Problem to solve:
From the listing below, return every line with the string "agent" in it.

○ ○ ○ ○

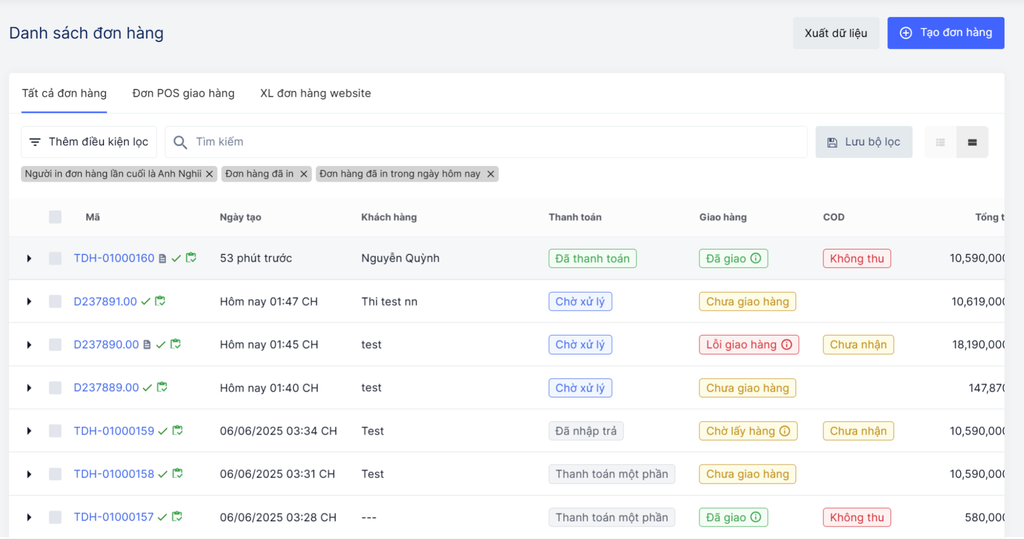
Task: Click the Tạo đơn hàng button
Action: tap(945, 33)
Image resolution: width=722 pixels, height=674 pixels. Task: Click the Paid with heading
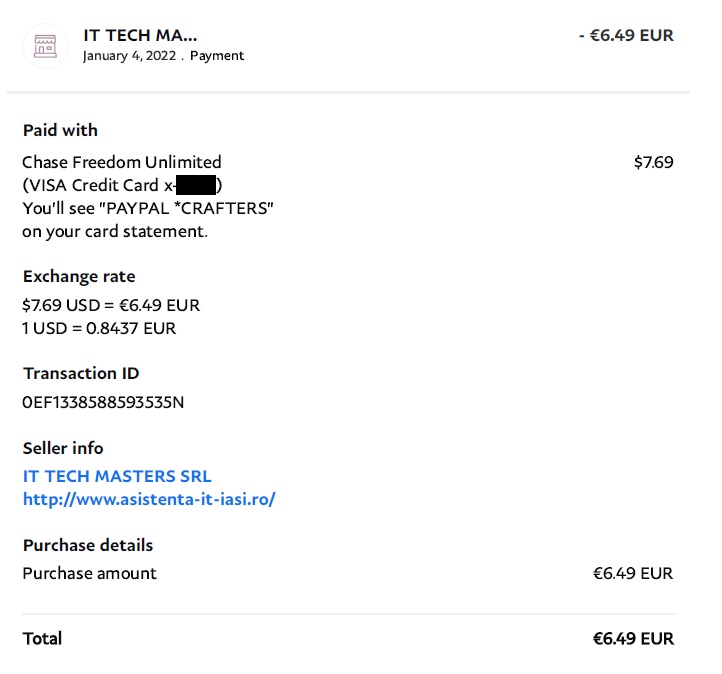60,130
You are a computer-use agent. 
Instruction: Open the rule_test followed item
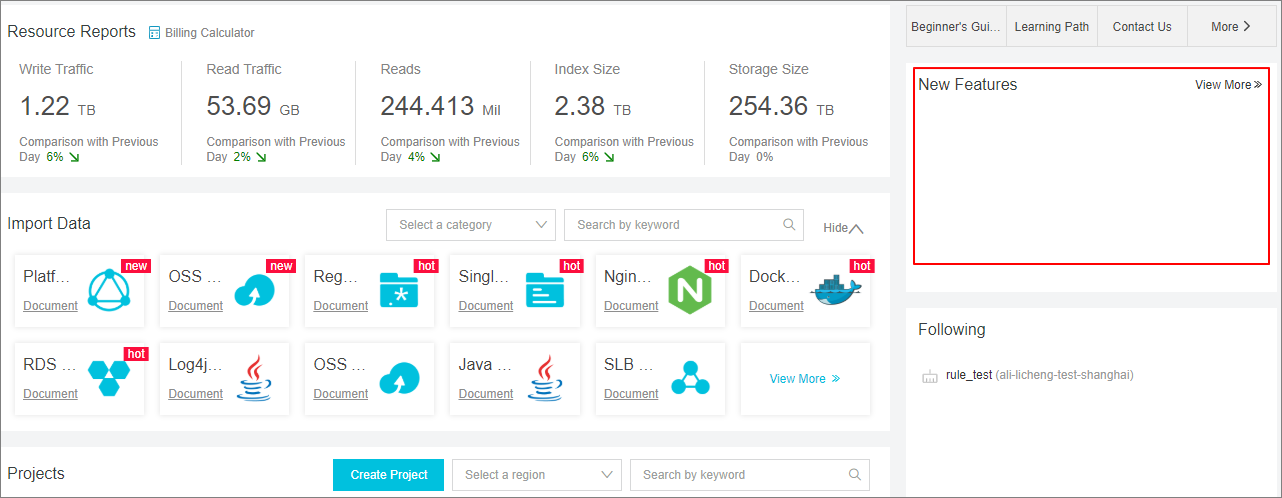coord(968,375)
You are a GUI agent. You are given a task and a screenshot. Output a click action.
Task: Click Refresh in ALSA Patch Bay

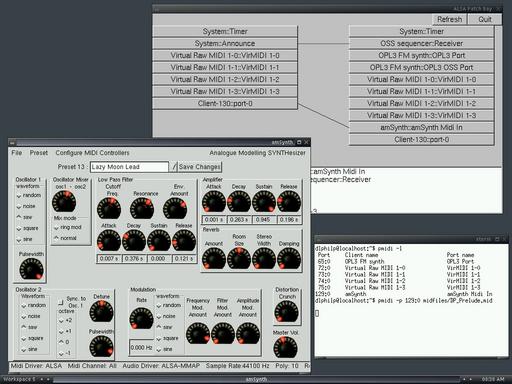tap(450, 19)
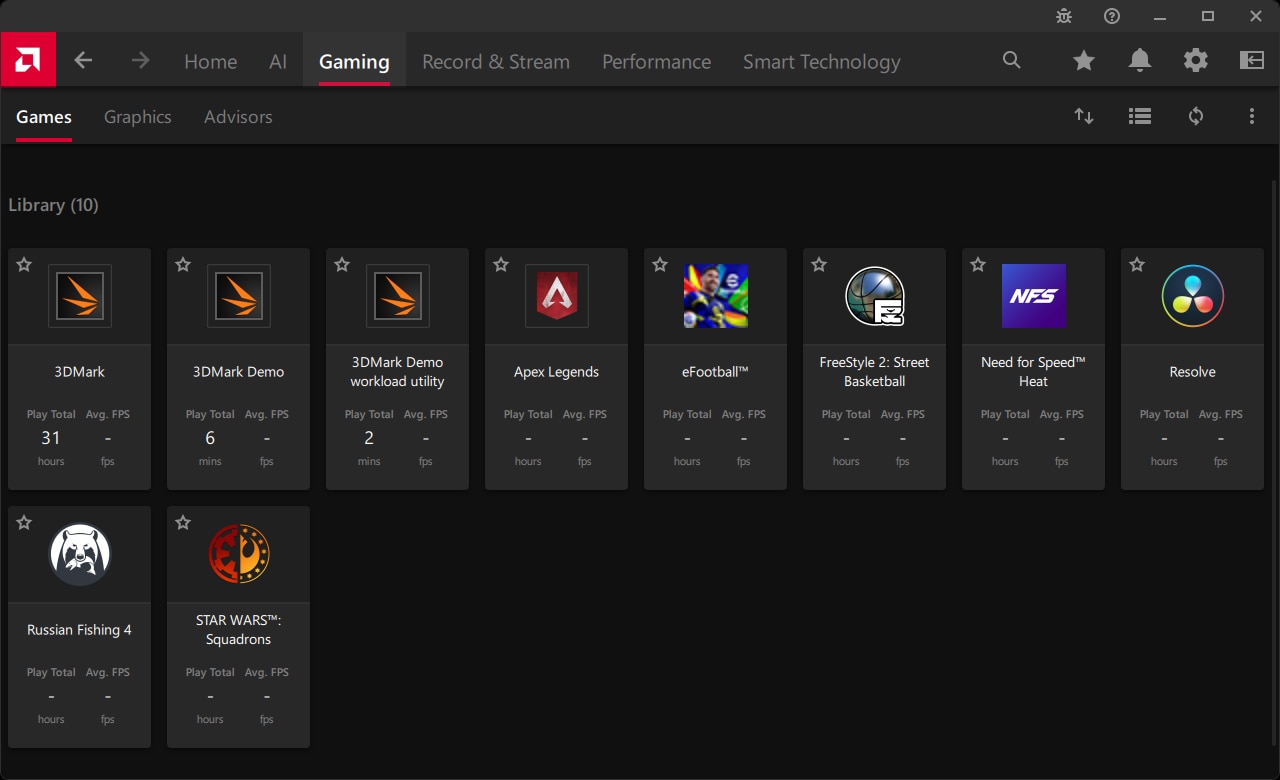Click the bug report icon

(x=1064, y=16)
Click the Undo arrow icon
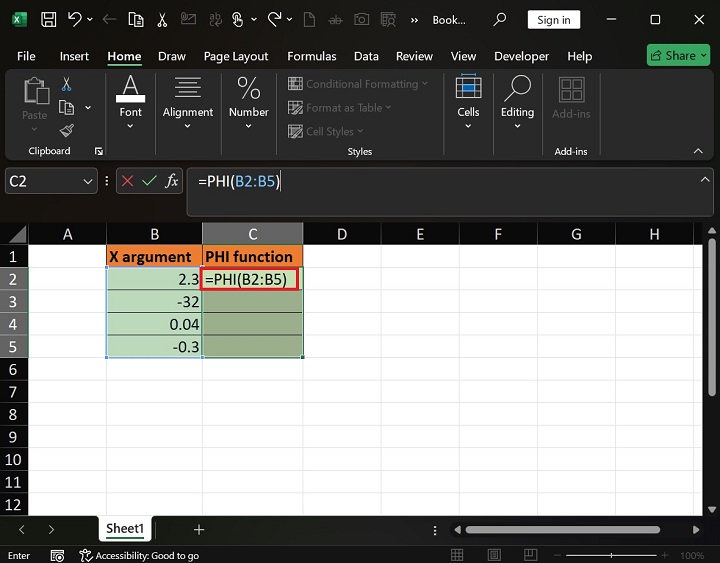The height and width of the screenshot is (563, 720). (x=74, y=19)
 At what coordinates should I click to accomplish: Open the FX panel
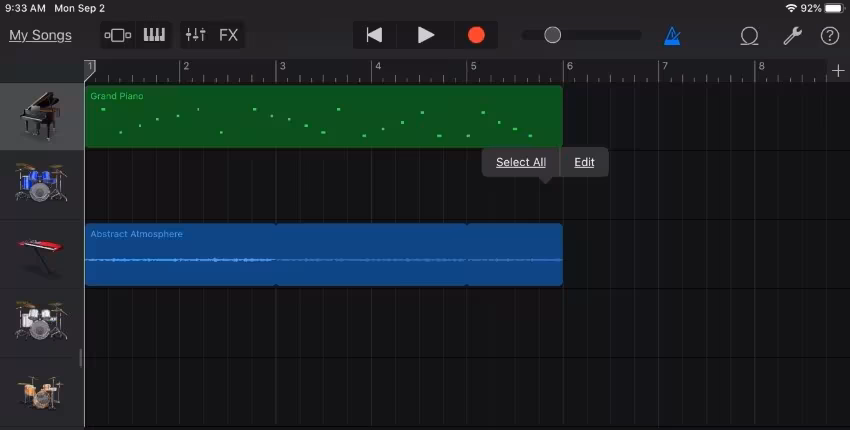coord(229,35)
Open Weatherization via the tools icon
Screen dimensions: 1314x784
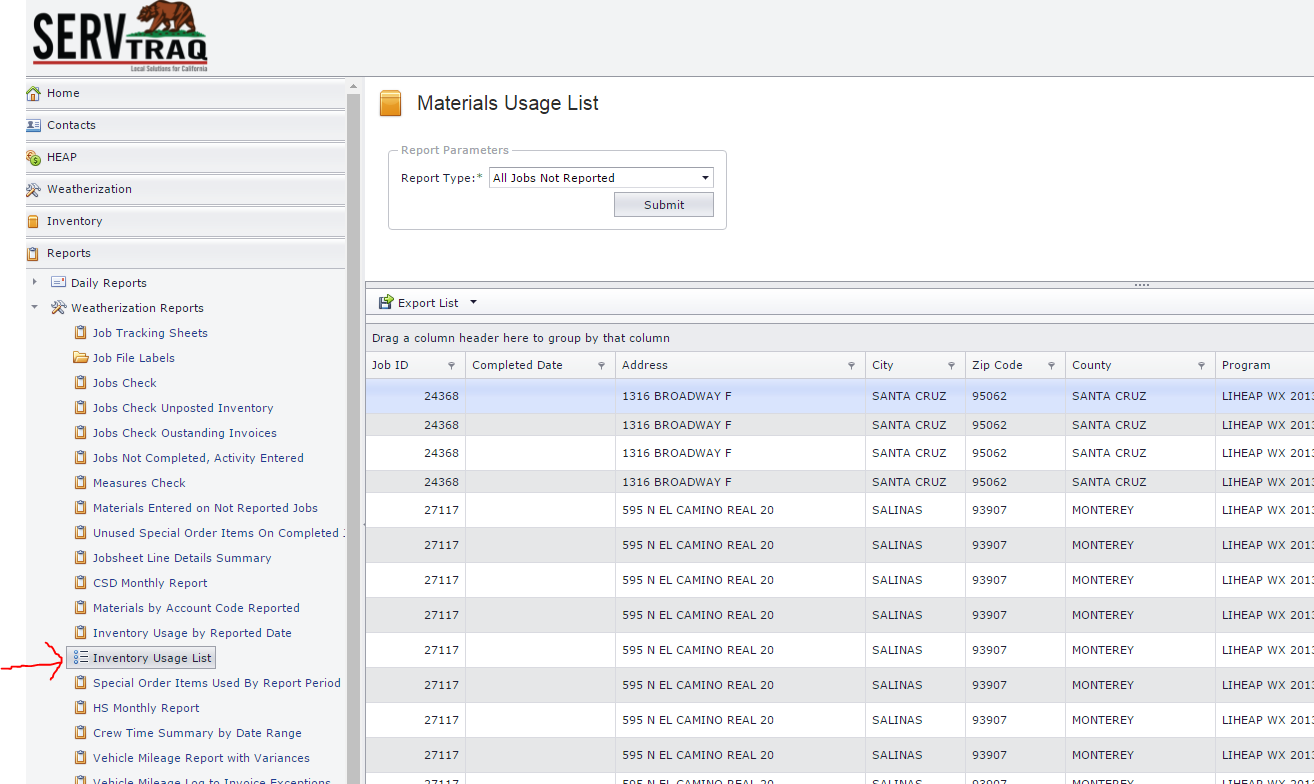tap(34, 188)

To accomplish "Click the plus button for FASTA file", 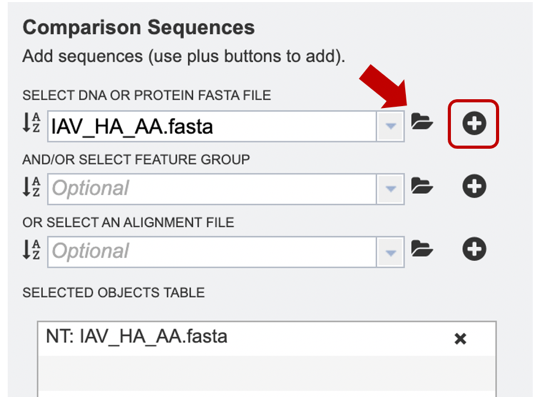I will (474, 123).
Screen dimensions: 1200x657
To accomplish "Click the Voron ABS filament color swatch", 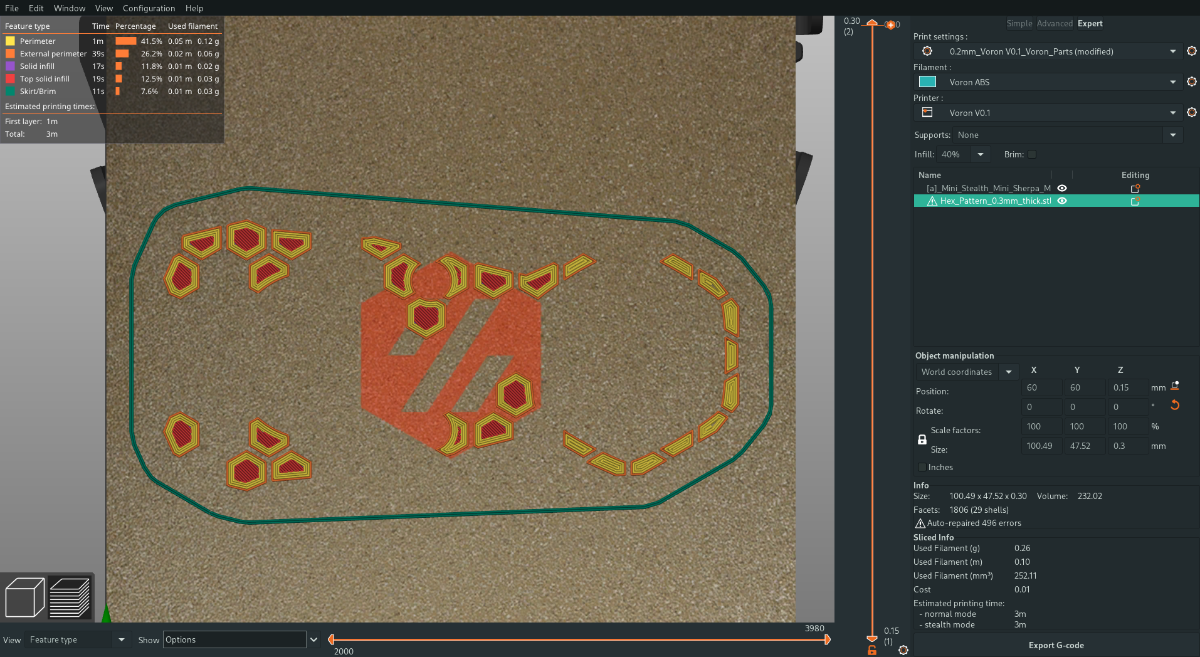I will (927, 82).
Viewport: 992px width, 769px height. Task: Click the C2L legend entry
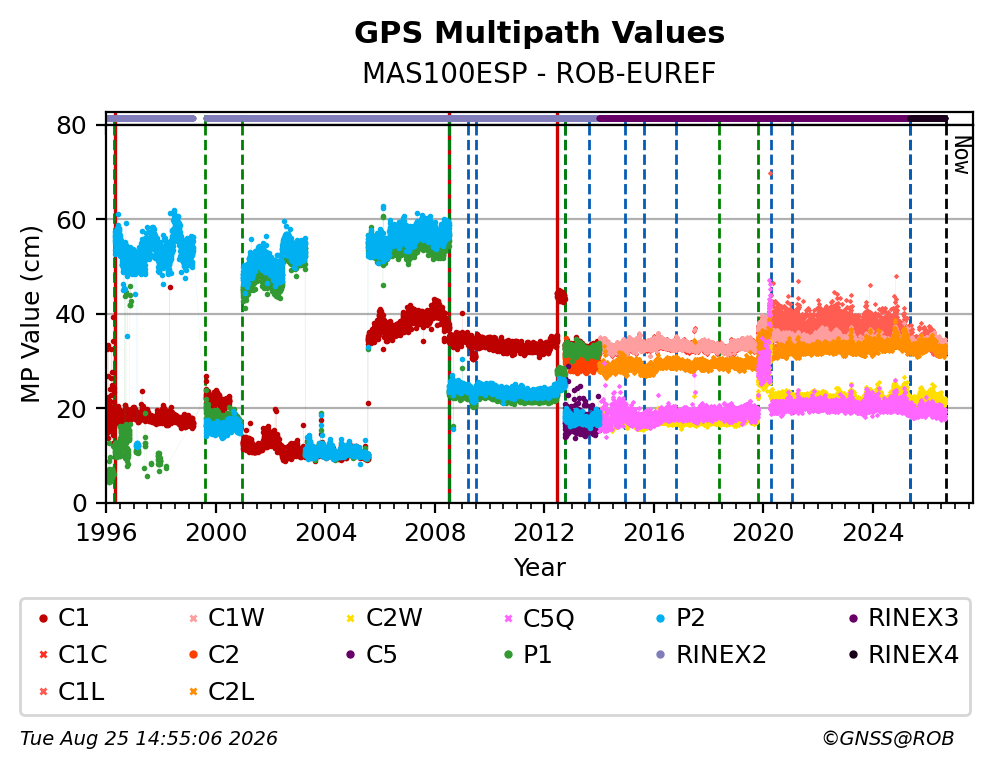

○ ○ ○ ○

Answer box:
You are a computer-use agent. 
You are a GUI agent. You are given a task and a screenshot. Output a click action.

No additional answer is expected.